Starting in 1996, a highways project was started to capture geometry, geo-location, services, and navigation attributes along the interstate and federal and state highway systems. Under Sony's ownership, urban core projects were started in 1997 in Portland, Sacramento, Boston, New York, Las Vegas, San Diego, Dallas, San Antonio, Kansas City, Milwaukee, Cincinnati, Cleveland, Columbus, Philadelphia, Indianapolis, and Kokomo, Indiana, due to the agreement with GM's Delphi (formerly Delco) unit.

As the Etak map database was built (on old TIGER files) and updated, the field operations unit reassigned personnel to smaller satellite offices. The Miami field office, blocked by the Orlando office, was shuttered, and its personnel moved to Minneapolis, St. Louis, and Phoenix. In March 1998, the Chicago, Atlanta, Seattle, and Washington D.C. offices were closed, and headcount at remaining offices was reduced. On June 4, 1998, all remaining field offices were closed, marking the end of independent mapping efforts under the Etak banner.

==Acquisitions==
Etak went through a number of acquisitions.
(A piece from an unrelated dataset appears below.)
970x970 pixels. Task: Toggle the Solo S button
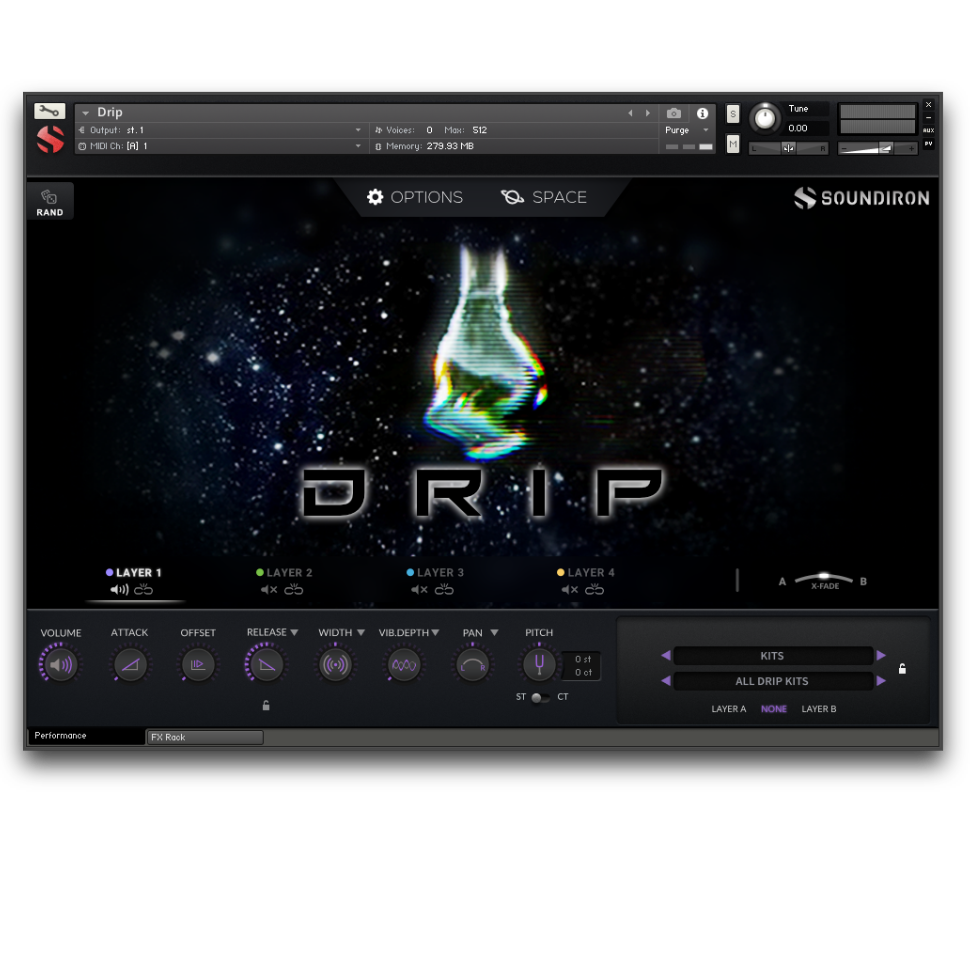733,114

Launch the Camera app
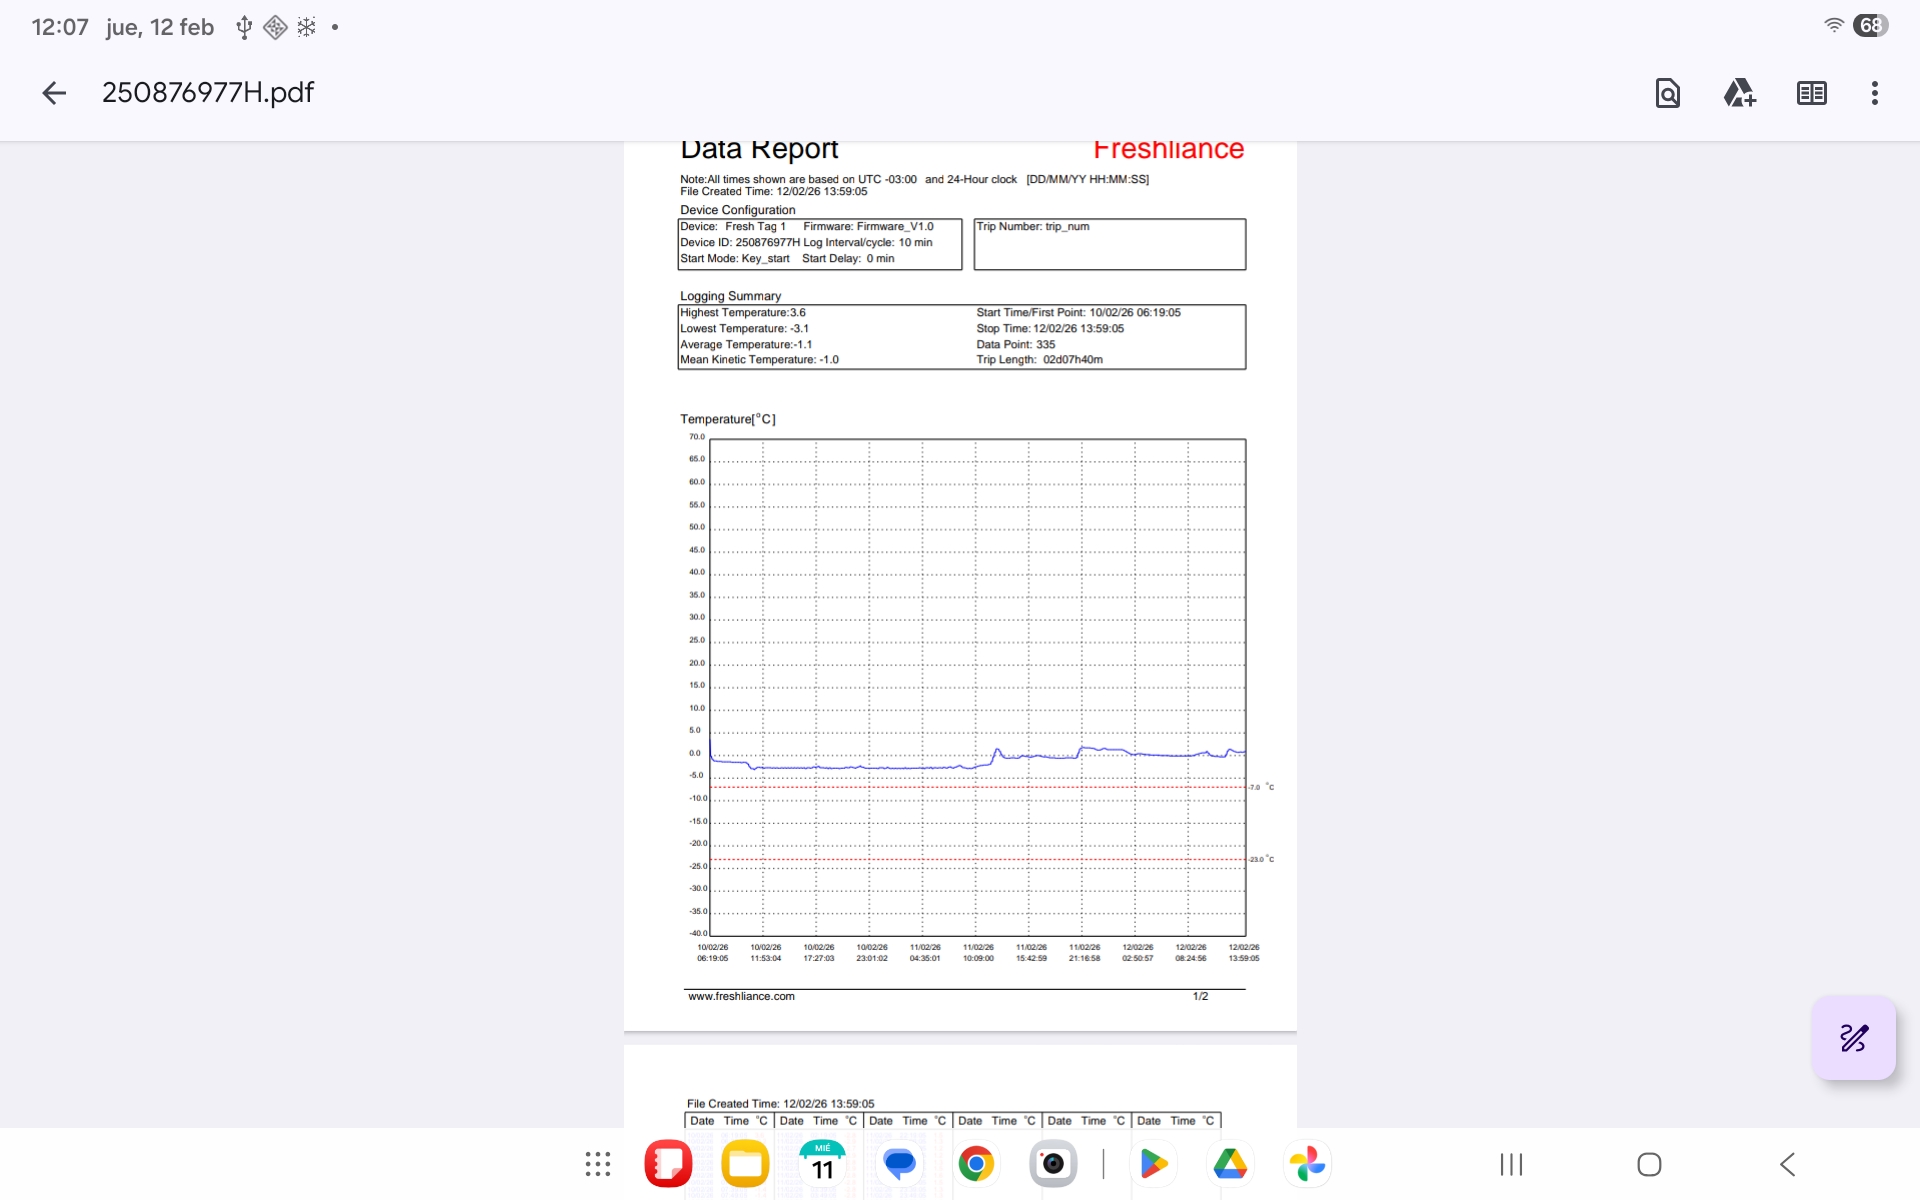tap(1053, 1164)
Etak was acquired in 1989 by Rupert Murdoch's News Corporation. It was during this time that Fox Sports' FoxTrax hockey puck was introduced for use in NHL telecasts, using Etak GPS technology (there is a display in the Etak lobby).
News Corporation then sold Etak to Sony Corporation in May 1996.
In May 2000, Etak, Inc. was acquired from Sony Corporation by Tele Atlas and became Tele Atlas North America. Etak, Inc. ceased to exist as a separate company soon after.